EXERCISE DESCRIPTION
Every record below is to be retyped exactly, with the pictures left out.

(Records contained in a dataset)
------------------------------------

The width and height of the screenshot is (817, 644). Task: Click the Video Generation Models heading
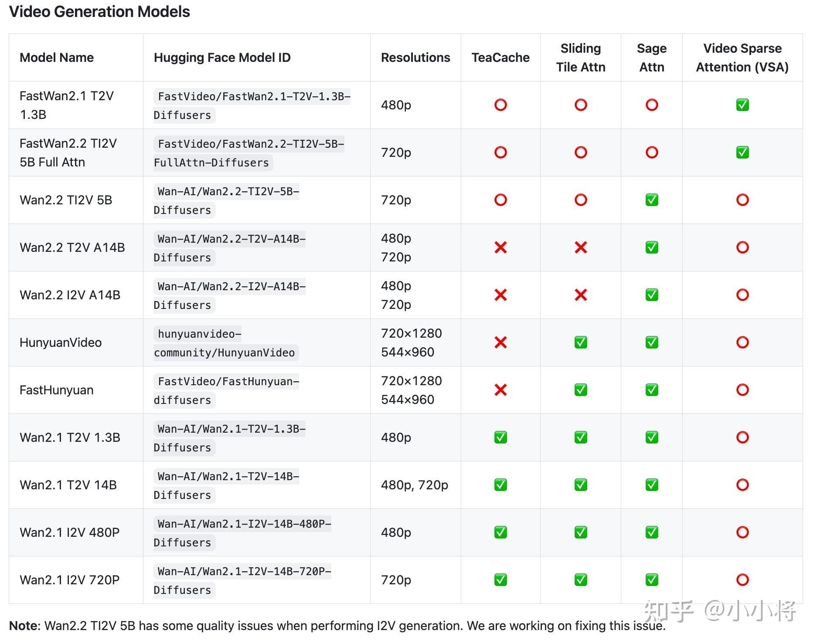click(99, 12)
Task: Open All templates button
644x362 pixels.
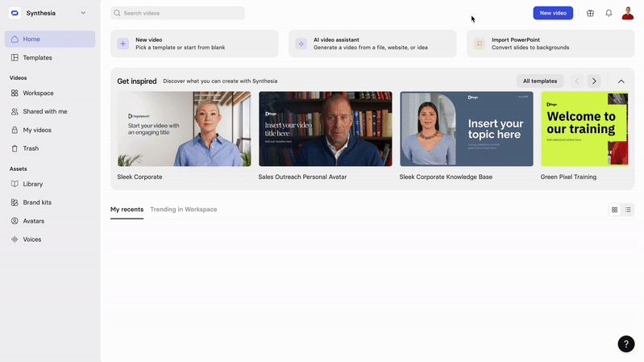Action: (x=540, y=81)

------------------------------------

SOLUTION TO THIS PROBLEM
The width and height of the screenshot is (817, 644). Task: Click the Video Generation Models heading
click(99, 12)
Task: Open All templates button
644x362 pixels.
Action: (x=540, y=81)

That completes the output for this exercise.